Alessandro Gorla, presidente della Siot, l’oleodotto che trasporta petrolio dal porto di Trieste verso l’Austria e la Baviera, ha dichiarato che, nonostante le tensioni attuali nello stretto di Hormuz, i volumi di petrolio che arrivano a Trieste non hanno subito variazioni significative. Sebbene si registri un aumento dei prezzi, questo fenomeno non ha ancora avuto un impatto rilevante sulla domanda.

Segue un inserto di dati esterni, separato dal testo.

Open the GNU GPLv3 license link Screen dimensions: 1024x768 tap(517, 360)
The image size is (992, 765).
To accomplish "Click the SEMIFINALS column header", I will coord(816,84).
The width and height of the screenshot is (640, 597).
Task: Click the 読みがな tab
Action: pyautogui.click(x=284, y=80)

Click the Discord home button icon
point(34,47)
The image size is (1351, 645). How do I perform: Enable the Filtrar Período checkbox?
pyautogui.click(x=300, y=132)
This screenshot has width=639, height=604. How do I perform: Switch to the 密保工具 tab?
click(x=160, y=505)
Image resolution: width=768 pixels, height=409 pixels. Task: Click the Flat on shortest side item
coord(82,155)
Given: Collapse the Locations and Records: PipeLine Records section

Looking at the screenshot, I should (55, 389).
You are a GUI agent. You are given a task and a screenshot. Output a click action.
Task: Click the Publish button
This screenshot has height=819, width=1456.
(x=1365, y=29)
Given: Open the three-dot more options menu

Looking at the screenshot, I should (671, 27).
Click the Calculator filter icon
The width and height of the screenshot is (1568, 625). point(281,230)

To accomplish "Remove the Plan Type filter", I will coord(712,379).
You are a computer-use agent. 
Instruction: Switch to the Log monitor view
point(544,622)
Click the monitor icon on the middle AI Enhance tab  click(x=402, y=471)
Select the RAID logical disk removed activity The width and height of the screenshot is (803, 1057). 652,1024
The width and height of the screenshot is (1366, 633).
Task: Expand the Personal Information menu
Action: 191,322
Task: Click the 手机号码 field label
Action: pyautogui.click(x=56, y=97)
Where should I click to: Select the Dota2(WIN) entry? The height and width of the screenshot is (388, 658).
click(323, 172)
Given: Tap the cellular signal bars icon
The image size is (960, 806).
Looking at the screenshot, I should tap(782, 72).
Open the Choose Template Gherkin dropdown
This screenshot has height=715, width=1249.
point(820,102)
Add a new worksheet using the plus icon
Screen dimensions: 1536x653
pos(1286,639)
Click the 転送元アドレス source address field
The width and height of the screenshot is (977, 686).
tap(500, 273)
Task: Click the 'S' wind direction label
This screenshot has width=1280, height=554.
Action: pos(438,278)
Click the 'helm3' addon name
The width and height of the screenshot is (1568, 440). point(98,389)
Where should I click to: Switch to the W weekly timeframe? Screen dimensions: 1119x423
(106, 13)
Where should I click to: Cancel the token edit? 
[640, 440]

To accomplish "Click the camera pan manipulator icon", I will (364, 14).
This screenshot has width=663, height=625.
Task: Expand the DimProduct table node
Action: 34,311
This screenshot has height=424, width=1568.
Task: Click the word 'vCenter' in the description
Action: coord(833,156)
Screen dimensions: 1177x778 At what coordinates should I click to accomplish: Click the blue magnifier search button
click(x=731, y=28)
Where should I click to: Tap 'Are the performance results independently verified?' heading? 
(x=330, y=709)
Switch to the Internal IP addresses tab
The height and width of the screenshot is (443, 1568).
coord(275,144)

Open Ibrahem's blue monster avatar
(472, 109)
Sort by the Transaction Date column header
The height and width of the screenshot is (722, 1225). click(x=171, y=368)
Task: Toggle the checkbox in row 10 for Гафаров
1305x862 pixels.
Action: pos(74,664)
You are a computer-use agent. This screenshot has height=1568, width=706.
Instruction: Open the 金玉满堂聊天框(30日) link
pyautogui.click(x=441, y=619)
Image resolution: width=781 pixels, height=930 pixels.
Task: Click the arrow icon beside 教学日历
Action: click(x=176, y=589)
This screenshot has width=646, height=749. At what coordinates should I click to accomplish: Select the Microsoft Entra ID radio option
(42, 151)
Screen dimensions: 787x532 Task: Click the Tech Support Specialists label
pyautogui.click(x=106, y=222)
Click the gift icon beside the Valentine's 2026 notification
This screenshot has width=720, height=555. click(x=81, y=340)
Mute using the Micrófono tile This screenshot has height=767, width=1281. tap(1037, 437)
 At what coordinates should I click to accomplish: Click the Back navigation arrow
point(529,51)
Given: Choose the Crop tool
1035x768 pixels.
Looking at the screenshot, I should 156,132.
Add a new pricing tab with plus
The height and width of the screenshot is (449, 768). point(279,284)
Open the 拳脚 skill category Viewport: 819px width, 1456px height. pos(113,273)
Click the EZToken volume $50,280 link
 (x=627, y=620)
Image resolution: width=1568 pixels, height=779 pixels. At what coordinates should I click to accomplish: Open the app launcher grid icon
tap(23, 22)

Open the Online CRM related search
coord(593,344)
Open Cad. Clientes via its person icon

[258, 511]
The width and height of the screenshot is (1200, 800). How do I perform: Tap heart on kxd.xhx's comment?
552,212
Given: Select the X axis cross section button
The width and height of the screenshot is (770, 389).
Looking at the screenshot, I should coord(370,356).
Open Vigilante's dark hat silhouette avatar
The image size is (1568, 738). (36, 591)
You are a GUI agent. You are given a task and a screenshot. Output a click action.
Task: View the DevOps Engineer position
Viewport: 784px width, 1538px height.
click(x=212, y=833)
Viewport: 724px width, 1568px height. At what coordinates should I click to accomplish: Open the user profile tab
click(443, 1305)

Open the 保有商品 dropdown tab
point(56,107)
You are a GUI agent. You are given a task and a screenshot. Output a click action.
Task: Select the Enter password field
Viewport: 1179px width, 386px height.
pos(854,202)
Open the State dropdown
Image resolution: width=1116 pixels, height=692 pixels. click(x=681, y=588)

Gorla ha spiegato che la situazione per Tal rimane, a livello di volumi, abbastanza stabile. Non si osservano effetti tangibili sui carichi in arrivo e, di conseguenza, sulle consegne. Anche se le quantità di petrolio provenienti dalla regione sono inferiori, continuano comunque ad arrivare. Ad esempio, è in corso il trasporto di petrolio iracheno attraverso tubazioni verso la Turchia e di petrolio saudita via Mar Rosso. Attualmente, ci sono due cargo ancorati che testimoniano che alcune forniture riescono a superare il blocco di Hormuz. Tuttavia, Gorla ha messo in evidenza che paesi come Kuwait, Qatar e Bahrain sono attualmente esclusi dal mercato, rappresentando un problema significativo.

In merito alla situazione globale di instabilità, Gorla ha descritto il contesto come “molto complicato” e “complesso”, un quadro che era già critico prima degli eventi recenti nel Golfo. Negli ultimi cinque o sei anni, il mercato ha affrontato diversi shock, dovuti alla pandemia, all’invasione dell’Ucraina, alle guerre commerciali e ora alla crisi nello stretto di Hormuz. Questi eventi hanno avuto ripercussioni sul mercato petrolifero, con effetti più evidenti negli ultimi anni rispetto ai due decenni precedenti. Gorla ha concluso affermando che ci troviamo a navigare in acque sconosciute.